TEXTE DE LA PAGE:
La question mérite mieux que de plaire à un seul cénacle féministe. Rien ne serait plus dangereux que de nier ces positions, de vilipender ces opinions, car il faut garder l’ambition de convaincre que la position abolitionniste de la France en matière de prostitution doit rester l’ambition de tous.
Je le concède, à la question du pourquoi de la prostitution, il n’existe pas de réponse scientifique, absolue et incontestable. Les thèses des sociologues, des psychiatres, les témoignages des prostituées, des clients disent tout et leur contraire. Soit. Mais s’il est une idée que nous partageons tous, c’est que le devoir du législateur est d’agir en fonction de l’intérêt général ; c’est sur cette notion que reposent la légitimité et la finalité de l’action publique.
Or nous disposons bien de données fiables sur la réalité de la prostitution française aujourd’hui. Il faut sans doute le dire et le redire : la prostitution française d’aujourd’hui est bien loin de la courtisane du dix-neuvième siècle, des images véhiculées par le cinéma français, de Simone Signoret dans Casque d’or à Nathalie Baye dans La Balance en passant par Catherine Deneuve dans Belle de jour, bien loin aussi du séduisant conte raconté dans Pretty Woman.
Car les chiffres sont là. Le nombre de personnes prostituées en France est estimé à 20 000, dont 85 % sont des femmes, pour des clients qui sont, quant à eux, des hommes à plus de 90 %. Autre fait notable : l’emprise croissante des réseaux de traite sur la prostitution. Alors qu’en 1990, 20 % des femmes qui se prostituaient en France étaient de nationalité étrangère, elles sont aujourd’hui près de 90 % à venir de Roumanie, de Chine, de Bulgarie ou du Nigeria. Enfin, les prostituées subissent des violences physiques et psychiques particulièrement graves. Des enquêtes menées aux États-Unis, au Canada et en Allemagne montrent que, dans ces trois pays, plus de 50 % des personnes prostituées interrogées ont été violées, souvent plus de cinq fois au cours de leur activité. Elles auraient également entre soixante et cent vingt fois plus de risques de mourir assassinées. Voilà le constat édifiant de la prostitution en 2013, celui d’un marché des corps et des âmes désespérées.
Alors, oui, nous assumons de dire que c’est avant tout pour cette femme mineure, étrangère, sans papiers, battue, humiliée, qu’il convient d’agir. Voilà pourquoi, quand cette proposition de loi entend s’attaquer à l’ensemble de ce phénomène complexe qu’est le système prostitutionnel, l’UMP partage pleinement l’objectif et entend rappeler que, dans un monde idéal, il n’y aurait pas de prostitution. Mais il appartient aussi au législateur d’envisager la qualité et l’applicabilité de la loi au-delà de ses intentions, aussi louables soient-elles. À ce titre, mon groupe assume aussi de dire qu’il a des réserves quant au dispositif prévu par la proposition.

DONNÉES FOURNIES:

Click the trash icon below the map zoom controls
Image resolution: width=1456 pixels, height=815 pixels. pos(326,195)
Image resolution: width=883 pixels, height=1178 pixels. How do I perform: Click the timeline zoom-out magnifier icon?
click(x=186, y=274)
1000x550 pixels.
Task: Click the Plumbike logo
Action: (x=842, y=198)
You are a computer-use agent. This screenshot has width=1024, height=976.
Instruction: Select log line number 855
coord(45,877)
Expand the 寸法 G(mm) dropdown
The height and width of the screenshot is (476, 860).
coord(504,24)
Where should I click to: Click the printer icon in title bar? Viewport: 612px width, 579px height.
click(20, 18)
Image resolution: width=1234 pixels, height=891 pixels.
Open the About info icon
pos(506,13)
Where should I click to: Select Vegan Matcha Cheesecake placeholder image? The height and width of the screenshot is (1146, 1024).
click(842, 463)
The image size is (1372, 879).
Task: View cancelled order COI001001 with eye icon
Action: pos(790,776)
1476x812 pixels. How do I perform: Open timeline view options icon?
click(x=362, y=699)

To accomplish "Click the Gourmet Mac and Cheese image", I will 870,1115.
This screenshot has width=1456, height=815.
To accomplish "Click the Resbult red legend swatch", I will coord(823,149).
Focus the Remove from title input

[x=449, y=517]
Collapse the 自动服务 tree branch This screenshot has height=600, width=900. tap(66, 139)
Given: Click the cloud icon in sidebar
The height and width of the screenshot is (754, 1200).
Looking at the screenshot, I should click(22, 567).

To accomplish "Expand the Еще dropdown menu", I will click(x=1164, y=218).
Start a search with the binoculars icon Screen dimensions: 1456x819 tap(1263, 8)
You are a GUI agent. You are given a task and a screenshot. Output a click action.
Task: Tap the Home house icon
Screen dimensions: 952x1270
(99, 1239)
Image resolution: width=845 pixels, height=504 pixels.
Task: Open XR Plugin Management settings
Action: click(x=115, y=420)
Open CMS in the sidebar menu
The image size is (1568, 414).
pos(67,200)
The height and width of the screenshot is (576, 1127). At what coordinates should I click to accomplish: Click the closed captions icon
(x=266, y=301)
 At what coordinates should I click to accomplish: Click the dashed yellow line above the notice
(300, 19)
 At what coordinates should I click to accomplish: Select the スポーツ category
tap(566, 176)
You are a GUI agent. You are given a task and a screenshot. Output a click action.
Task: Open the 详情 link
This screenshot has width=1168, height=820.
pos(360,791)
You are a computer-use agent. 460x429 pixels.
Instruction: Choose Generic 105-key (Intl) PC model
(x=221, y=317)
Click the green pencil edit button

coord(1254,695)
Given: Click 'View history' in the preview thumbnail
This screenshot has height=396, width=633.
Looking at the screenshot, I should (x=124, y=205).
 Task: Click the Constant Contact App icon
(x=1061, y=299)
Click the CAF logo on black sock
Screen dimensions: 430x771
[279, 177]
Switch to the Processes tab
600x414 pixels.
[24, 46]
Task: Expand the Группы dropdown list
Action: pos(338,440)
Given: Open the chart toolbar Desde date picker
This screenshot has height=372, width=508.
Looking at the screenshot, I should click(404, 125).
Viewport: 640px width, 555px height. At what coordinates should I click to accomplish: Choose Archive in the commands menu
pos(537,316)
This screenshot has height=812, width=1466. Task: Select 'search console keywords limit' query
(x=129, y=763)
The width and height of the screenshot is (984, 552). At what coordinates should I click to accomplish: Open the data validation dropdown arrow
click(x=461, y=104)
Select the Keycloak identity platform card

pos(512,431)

À FAIRE:
A: Réécrivez s'il vous plaît sous forme de liste le paragraphe du texte qui commence par « Car les chiffres sont là », en gardant ses faits principaux.
B: Relevez chaque ligne des rangées qui contient la chaîne "accomplish".

CORRIGÉS:
A:
- Environ 20 000 personnes prostituées en France, dont 85 % de femmes ; les clients sont des hommes à plus de 90 %.
- Emprise croissante des réseaux de traite : 20 % de prostituées étrangères en 1990, près de 90 % aujourd'hui, venues de Roumanie, de Chine, de Bulgarie ou du Nigeria.
- Violences physiques et psychiques graves : d'après des enquêtes aux États-Unis, au Canada et en Allemagne, plus de 50 % des personnes interrogées ont été violées, souvent plus de cinq fois.
- Un risque de mourir assassinées soixante à cent vingt fois plus élevé.
- Constat pour 2013 : un marché des corps et des âmes désespérées.

B:
To accomplish "Click the Gourmet Mac and Cheese image", I will 870,1115.
To accomplish "Click the Resbult red legend swatch", I will coord(823,149).
To accomplish "Expand the Еще dropdown menu", I will click(x=1164, y=218).
The height and width of the screenshot is (576, 1127). At what coordinates should I click to accomplish: Click the closed captions icon
 At what coordinates should I click to accomplish: Click the dashed yellow line above the notice
 At what coordinates should I click to accomplish: Select the スポーツ category
Viewport: 640px width, 555px height. At what coordinates should I click to accomplish: Choose Archive in the commands menu
The width and height of the screenshot is (984, 552). At what coordinates should I click to accomplish: Open the data validation dropdown arrow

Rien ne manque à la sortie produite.